_Dataset content_
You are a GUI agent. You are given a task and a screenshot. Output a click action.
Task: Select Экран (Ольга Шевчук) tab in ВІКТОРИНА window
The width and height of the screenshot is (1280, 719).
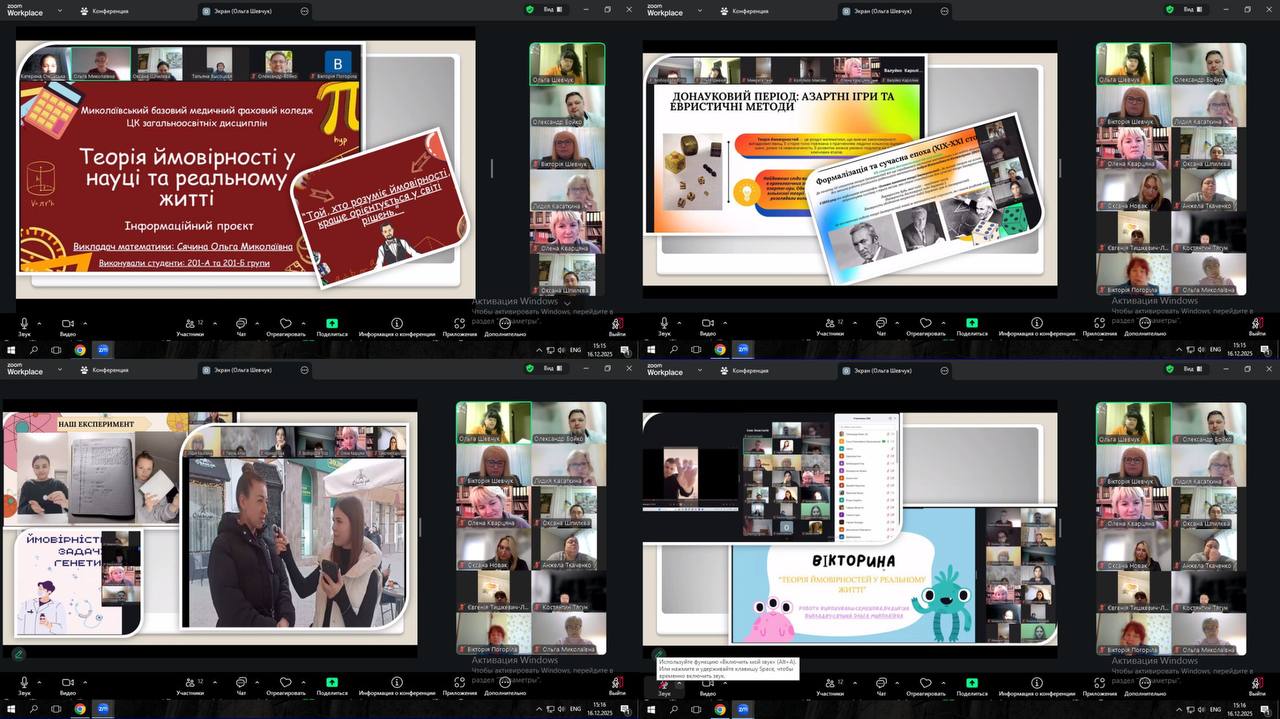pos(886,370)

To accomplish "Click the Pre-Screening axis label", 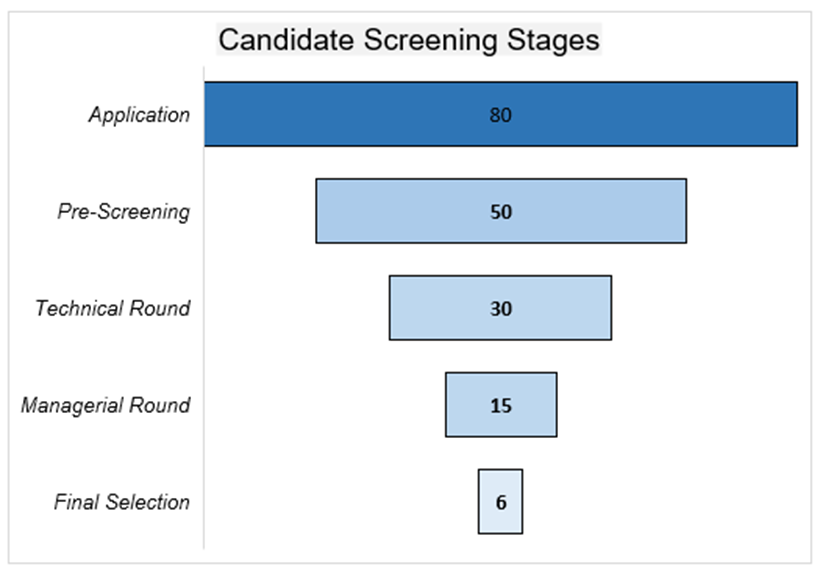I will click(x=124, y=212).
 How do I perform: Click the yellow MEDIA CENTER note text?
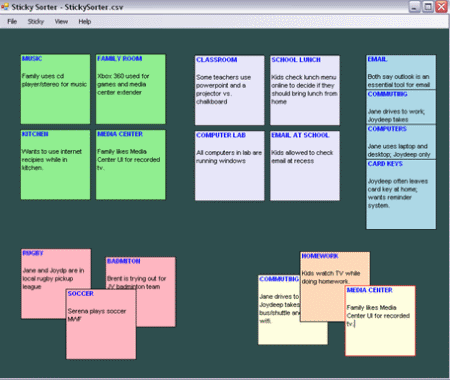click(378, 315)
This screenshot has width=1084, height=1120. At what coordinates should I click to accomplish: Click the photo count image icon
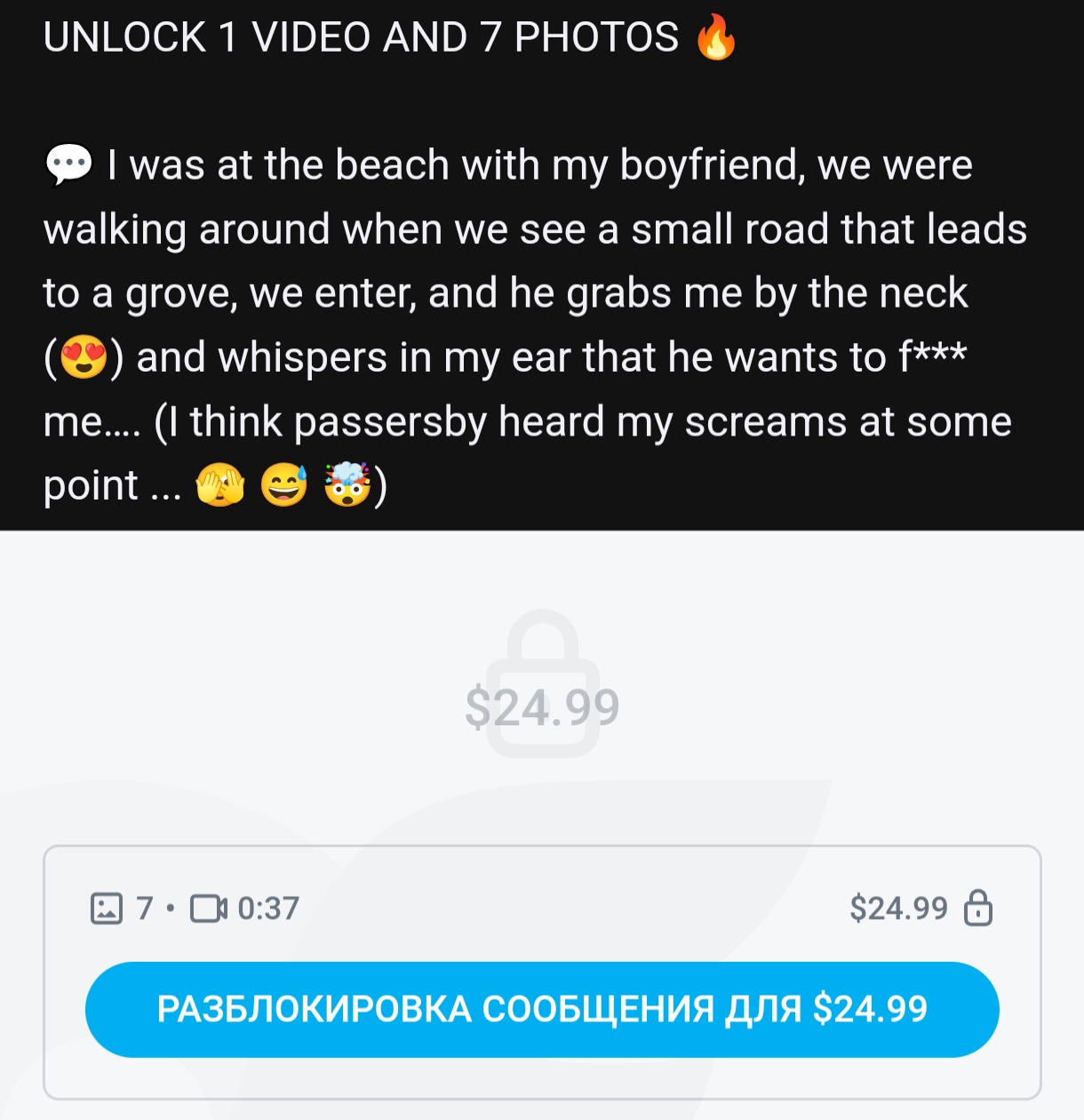point(107,908)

_Task prompt_
Could you reproduce exactly the lines running from the one with "This screenshot has" through the final line of the listing above, both included, and drop the pictures?

_Output below_
This screenshot has width=1084, height=1120. At what coordinates should I click to accomplish: Click the photo count image icon
point(107,908)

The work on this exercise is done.